Given the records below, pull every line with the word "window" into the answer.

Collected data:
★ ★ ★ ★ ★ ★ ★
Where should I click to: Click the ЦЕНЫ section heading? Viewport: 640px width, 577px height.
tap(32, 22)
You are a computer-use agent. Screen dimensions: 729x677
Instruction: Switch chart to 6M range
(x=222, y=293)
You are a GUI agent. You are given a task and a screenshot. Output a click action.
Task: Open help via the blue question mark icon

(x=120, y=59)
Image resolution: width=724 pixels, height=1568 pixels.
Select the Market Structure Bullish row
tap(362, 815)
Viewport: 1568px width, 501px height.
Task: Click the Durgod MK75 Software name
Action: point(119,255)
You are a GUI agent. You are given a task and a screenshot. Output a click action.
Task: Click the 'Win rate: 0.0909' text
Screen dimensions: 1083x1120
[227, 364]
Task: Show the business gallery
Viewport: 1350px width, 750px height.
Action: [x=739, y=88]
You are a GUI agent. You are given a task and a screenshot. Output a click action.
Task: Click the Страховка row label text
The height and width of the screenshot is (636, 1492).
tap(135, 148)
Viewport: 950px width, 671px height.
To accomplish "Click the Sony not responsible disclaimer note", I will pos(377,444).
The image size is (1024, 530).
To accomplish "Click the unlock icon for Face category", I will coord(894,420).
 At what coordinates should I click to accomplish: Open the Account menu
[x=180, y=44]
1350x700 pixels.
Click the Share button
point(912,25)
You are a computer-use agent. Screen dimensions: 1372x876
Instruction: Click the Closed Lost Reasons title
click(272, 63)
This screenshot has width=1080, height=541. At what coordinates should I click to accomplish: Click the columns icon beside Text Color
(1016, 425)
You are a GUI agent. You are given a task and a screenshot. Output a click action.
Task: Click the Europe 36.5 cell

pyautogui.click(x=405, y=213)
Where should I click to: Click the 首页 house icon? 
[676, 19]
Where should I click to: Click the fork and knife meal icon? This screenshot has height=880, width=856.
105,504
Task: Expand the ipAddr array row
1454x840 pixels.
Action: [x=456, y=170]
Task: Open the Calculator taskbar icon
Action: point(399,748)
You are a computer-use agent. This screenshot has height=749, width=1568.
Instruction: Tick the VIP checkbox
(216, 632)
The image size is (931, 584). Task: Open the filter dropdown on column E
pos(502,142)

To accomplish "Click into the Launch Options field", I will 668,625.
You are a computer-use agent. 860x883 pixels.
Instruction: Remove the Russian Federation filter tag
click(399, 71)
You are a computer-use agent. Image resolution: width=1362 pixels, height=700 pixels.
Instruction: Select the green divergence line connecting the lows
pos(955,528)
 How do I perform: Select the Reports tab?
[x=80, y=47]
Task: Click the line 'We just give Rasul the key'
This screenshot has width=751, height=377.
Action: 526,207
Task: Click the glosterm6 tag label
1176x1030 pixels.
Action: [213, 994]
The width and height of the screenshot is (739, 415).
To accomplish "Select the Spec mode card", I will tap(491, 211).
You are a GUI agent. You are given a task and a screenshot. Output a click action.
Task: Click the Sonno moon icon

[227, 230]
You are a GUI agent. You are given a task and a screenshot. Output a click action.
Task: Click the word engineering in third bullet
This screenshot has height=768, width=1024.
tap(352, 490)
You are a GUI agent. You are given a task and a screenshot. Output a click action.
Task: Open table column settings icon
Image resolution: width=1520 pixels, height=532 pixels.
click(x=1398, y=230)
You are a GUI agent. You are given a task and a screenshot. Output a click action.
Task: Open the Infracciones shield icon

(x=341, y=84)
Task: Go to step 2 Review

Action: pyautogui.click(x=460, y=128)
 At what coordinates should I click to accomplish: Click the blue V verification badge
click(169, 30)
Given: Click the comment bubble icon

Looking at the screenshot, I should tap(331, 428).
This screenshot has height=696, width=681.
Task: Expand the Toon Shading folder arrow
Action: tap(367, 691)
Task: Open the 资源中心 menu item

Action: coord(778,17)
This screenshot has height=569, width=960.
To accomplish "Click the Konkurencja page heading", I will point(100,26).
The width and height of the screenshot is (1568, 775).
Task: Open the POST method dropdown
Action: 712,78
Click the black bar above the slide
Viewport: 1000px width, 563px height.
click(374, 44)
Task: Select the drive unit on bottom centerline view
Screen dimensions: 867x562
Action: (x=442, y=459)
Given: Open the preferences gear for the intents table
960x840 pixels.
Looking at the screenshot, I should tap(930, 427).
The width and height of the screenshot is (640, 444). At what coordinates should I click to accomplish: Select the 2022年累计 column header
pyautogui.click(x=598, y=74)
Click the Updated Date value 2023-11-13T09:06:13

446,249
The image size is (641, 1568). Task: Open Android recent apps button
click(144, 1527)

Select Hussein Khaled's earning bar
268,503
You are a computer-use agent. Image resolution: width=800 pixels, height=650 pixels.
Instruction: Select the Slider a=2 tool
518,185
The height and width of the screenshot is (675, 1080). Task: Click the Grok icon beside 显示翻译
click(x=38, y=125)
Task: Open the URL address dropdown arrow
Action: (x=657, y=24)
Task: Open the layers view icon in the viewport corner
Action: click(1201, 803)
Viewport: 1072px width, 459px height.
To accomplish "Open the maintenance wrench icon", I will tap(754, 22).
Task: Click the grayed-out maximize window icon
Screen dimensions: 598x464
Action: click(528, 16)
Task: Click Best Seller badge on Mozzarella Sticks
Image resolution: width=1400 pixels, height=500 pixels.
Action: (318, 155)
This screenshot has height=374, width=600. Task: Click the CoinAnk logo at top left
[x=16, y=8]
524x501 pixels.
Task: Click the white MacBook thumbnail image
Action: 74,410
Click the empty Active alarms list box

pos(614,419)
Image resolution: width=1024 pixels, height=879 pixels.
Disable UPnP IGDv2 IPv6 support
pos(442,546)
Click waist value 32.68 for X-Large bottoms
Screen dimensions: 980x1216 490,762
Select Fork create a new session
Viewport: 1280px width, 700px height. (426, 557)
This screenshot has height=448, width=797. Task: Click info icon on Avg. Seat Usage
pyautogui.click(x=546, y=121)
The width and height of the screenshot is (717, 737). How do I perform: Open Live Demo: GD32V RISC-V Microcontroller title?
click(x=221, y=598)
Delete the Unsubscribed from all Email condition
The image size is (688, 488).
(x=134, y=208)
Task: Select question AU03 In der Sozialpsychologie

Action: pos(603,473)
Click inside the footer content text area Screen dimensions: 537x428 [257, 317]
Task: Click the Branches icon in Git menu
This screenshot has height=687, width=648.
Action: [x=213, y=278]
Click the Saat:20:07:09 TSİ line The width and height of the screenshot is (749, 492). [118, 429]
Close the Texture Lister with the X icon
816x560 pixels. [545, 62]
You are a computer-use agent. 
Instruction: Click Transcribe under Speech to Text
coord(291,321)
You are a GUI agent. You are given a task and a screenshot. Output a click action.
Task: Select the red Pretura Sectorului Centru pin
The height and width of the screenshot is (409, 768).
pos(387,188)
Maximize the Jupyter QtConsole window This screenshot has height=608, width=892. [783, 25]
★ ★ ★ ★ ★ ★ ★
FINAL ANSWER:
Task: Click the grayed-out maximize window icon
Maximize the Jupyter QtConsole window This screenshot has height=608, width=892. [783, 25]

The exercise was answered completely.